> **WHAT IS BEING ASKED**
The expected result is the run of lines from the one containing "The height and" to the end of the listing, copied exactly.

> **MATERIAL TO PROCESS**
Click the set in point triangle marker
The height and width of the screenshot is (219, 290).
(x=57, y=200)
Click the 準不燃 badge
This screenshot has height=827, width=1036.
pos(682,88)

> **RESULT FOR THIS EXERCISE**
The height and width of the screenshot is (219, 290).
(x=57, y=200)
Click the 準不燃 badge
This screenshot has height=827, width=1036.
pos(682,88)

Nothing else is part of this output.